But if, for another language, the community considers that the unadopted sentences are basically useless should be all deleted, I would not necessarily reject the idea."
(TRANG)

as for this, see my reply to tommy_san's post above. I generally think it's better to lose some not-completely-downright-useless material than to stay inactive and get no improvement to the current problematic situation in the corpora of some languages (english, french, japanese, korean come to my mind).


"So I don't think we could make it a general rule, to limit members to contribute only in their native language. This is something that should rather be decided case by case, for each user."
(TRANG)

I agree. I also think this could well be combined with the creation of a more clearly defined body of trusted/responsible users.


"I'm all up for having more corpus maintainers and advanced contributors. But how do we achieve this? And how do we make sure that we are promoting the right people?
At the moment we lack people who want to or can invest time and effort into building a stronger community of contributors. We probably also lack people who are motivated to take new responsibilities, or who have the right mindset, knowledge and skills to take these responsibilities.
[...] There are people who want to become corpus maintainers but are not ready for it. There are people who would be great corpus maintainers but don't want to take the responsibilities.
Maybe there are certain things that we're doing wrong and we could fix, to create a more engaged community. But I can't see this happening if we don't have very dedicated and active community admins."
(TRANG)

we could have a one-week long poll that is advertised on the front page where users can state that they are willing to become part of an engaged, clearly defined community of people who work to systematically improve this site, by clear guidelines and clearly divided responsibilities. anyone who wants to be a part of it and doesn't seem untrustworthy picks or is assigned a certain job (maybe more important jobs for people already known for their good work on the project), and their activity is watched by the other members of the team. if anyone performs badly or there are problems, it is discussed with them in a group, and if no consensus is found, they can lose their responsibility. this doesn't mean, however, that they cannot regain it or get another one. I think the best way to verify that you're "promoting" the right people is to have a certain fluidity in the system, and have everyone be aware that they are collaborating in a team.
I, for one, would be very happy to be a corpus maintainer for german, since improving the sentences already existing interests me more than creating new ones. I once asked for this, but was told that german already had enough maintainers, which was fine with me (though I thought, "can you have too many maintainers?").


"4. Money"
(TRANG)

for now, I would say that recruiting new contributors via ads (possibly in combination with the poll for creating a dedicated core of contributors as I described above) would be more beneficial than paying people for contributing. this site does run on an open source concept, after all. everything else can be pondered over when there actually are immediate perspectives for getting a significant amount of funding.

pullnosemans pullnosemans February 2, 2016, edited February 2, 2016 February 2, 2016 at 7:25:11 AM UTC, edited February 2, 2016 at 7:27:12 AM UTC link Permalink

"There are actually some (though not many) sentences that I find plainly wrong or clearly unnatural, and thus harmful.
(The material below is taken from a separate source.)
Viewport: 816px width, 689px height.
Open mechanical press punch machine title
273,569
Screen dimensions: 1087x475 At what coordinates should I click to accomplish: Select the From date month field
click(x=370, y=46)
I rate them "not OK" and "unsure" (even though I'm not unsure about anything) respectively to warn other users. However, most people don't see my ratings, so these sentences keep getting translated, especially often by new members.
If the community thinks it's better for me to delete these sentences, I can do so. In that case, you'd need to excuse me for accidentally deleting sentences that are correct in some variety of Japanese I'm not familiar with, or even ones that are correct in standard Japanese that include a word or phrase I don't know. You'd also need to excuse me for deleting sentences that could be turned into good example sentences with some changes. I don't have the time or ability to improve them and make sure the new sentences match all the translations, and there are many sentences that, in my opinion, wouldn't make good standalone example sentences anyway."
(tommy_san)


as a non-native speaker both of japanese and english, I can say that I would absolutely be in favour of your doing so. I have the impression that tatoeba lacks japanese speaking members who are reliable and willing to take action, and that this is the main reason why the japanese corpus is still so corrupted, so I think it would absolutely be worth paying the price of having some potentially salvageable sentences be lost if we can get a start on the cleaning up of the japanese corpus for it.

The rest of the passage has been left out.